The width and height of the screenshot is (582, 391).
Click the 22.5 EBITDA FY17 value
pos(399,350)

+===+

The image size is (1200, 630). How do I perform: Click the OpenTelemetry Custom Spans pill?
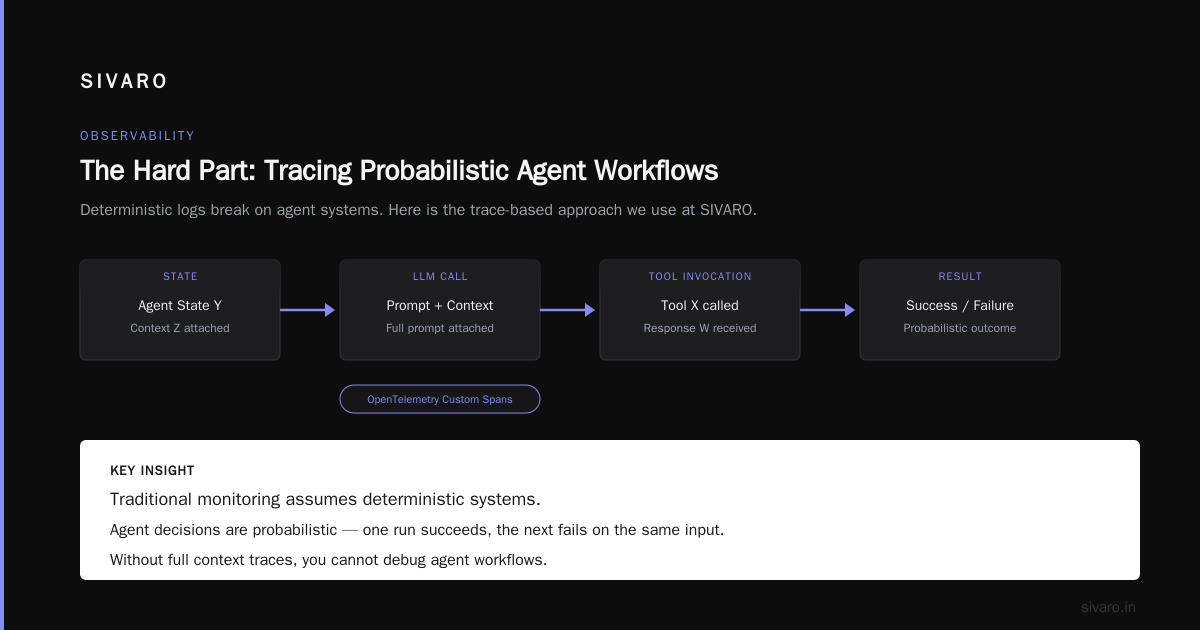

+===+

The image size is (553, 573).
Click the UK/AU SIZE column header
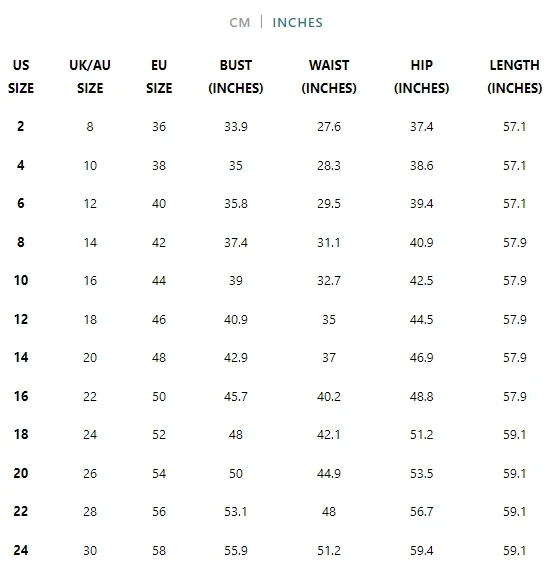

+===+

**Try it**. Pull out all lines from the entries above that include the word "image".

**Output for this exercise**.
The image size is (1200, 630). How do I perform: Click the OpenTelemetry Custom Spans pill?
The image size is (553, 573).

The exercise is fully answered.